# Need a Upgrade ..



## Muammar Williams (4/7/15)

Hi been using twisp devices for the last two years and manage to get the twisp edge when it came out .. its given me so many problems so ive finally decided to move up in the world.. 
which device do you recommend ? 
Got my eyes on: Eleaf Istick TC40W / Eleaf IJust 2 so far any others?


----------



## Keyaam (4/7/15)

Muammar Williams said:


> Hi been using twisp devices for the last two years and manage to get the twisp edge when it came out .. its given me so many problems so ive finally decided to move up in the world..
> which device do you recommend ?
> Got my eyes on: Eleaf Istick TC40W / Eleaf IJust 2 so far any others?


The ijust 2 is a great upgrade from the twisp devices. Temperature control is somewhat new and seeing that you already have so many problems i would stay clear of it for now.

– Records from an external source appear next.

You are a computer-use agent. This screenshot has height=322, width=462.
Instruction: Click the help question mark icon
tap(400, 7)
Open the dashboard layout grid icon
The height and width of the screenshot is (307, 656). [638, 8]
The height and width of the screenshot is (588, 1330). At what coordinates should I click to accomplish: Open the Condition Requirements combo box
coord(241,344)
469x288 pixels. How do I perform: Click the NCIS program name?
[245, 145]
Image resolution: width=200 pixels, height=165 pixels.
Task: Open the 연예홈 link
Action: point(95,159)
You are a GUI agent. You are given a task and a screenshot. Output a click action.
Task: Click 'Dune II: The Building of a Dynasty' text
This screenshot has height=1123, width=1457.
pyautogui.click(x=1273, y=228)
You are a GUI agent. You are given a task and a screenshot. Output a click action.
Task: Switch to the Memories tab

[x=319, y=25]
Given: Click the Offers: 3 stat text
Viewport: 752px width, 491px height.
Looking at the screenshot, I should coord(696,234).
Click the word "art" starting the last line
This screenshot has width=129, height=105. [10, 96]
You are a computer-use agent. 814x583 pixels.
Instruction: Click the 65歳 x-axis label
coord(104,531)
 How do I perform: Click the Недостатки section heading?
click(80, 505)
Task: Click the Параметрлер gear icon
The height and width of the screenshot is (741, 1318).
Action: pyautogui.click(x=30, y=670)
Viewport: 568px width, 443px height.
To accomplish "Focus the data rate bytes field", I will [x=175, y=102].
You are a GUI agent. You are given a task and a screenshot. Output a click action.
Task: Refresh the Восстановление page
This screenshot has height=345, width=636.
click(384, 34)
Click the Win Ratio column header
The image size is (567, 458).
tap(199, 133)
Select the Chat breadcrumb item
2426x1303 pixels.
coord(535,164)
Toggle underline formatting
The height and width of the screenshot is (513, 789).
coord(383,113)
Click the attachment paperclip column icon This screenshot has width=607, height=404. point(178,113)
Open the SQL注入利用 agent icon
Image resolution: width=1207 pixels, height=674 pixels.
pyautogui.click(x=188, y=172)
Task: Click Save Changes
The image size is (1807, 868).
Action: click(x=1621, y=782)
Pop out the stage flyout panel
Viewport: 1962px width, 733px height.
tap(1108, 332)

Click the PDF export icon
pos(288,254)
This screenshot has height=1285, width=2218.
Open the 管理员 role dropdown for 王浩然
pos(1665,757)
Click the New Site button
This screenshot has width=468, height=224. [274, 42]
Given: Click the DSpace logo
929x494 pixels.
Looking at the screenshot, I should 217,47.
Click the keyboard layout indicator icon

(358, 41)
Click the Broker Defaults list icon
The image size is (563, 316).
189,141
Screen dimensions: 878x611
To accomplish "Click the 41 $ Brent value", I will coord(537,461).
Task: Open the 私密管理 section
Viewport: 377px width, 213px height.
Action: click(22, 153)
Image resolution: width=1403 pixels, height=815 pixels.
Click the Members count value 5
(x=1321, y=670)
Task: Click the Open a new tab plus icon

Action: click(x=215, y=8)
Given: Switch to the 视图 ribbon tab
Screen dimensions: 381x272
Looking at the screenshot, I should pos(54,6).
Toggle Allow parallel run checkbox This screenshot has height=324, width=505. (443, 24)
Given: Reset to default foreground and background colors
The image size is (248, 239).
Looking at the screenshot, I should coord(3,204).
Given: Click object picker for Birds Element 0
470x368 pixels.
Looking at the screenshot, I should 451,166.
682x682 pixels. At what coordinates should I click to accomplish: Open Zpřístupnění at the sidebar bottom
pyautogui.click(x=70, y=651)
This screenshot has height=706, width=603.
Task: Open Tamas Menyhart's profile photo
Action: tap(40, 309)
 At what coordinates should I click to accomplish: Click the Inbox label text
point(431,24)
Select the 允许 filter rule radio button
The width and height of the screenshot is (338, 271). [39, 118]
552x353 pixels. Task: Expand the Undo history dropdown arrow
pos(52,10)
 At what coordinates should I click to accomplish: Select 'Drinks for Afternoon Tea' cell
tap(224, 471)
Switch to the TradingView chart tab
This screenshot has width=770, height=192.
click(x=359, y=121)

Maybe get the istick 40w and if you feel the need to explore a bit into temperature control then the option is there.


Sent from my iPhone using Tapatalk

Reactions: Agree 1


----------



## Marzuq (4/7/15)

I think the temp control device is the way to go. You can put a standard atty like the subtank or Atlantis on it to start off with until you are comfortable with building your own coils. At which point you can get a variety of options and then as a further step you can move to nickel and temp control builds. 

In terms of longevity the iStick 40w is going to be a winner as you can change tanks and drippers for while to come to suit your vaping needs


----------



## GerharddP (4/7/15)

I tried twisp back when they still looked like a stinky, they were practically the only ecig around. No offense to them but they are horrible and overpriced so almost any device is an upgrade. I would say if you really want to explore TC then get a device that will do it and when you have enough experience with it use it for what it's made.


----------



## Riddle (4/7/15)

Muammar Williams said:


> Hi been using twisp devices for the last two years and manage to get the twisp edge when it came out .. its given me so many problems so ive finally decided to move up in the world..
> which device do you recommend ?
> Got my eyes on: Eleaf Istick TC40W / Eleaf IJust 2 so far any others?



For the price I think the evic vt is a definite winner. The ego one tank comes with coils that work beautifully. I think it's fairly fool proof once you get used to the menu.


----------



## Silver (4/7/15)

Muammar Williams said:


> Hi been using twisp devices for the last two years and manage to get the twisp edge when it came out .. its given me so many problems so ive finally decided to move up in the world..
> which device do you recommend ?
> Got my eyes on: Eleaf Istick TC40W / Eleaf IJust 2 so far any others?



Hi @Muammar Williams 

Up until about a month ago many would have recommended the iStick30W or 50W with a Nautilus Mini. Tried and tested and great flavour. But this is not temp control. I have one of these and can vouch for it. 

However things have recently changed quite a lot with several new devices and there is quite a lot to choose from. 

The Kangertech Subox Mini is highly regarded. Check out this thread:
http://www.ecigssa.co.za/intro-to-vaping-the-subox-mini-june-2015-edition.t12498/

Just be careful of going for something brand new in case it doesnt live up to expectations. I think its better to go for something that has been around for a bit that doesnt have any major problems. 

All the best and let us know how it goes

Reactions: Agree 2


----------



## R8B84 (4/7/15)

I love my subox mini so can recommend it for sure!! 


Sent from my iPad using Tapatalk


----------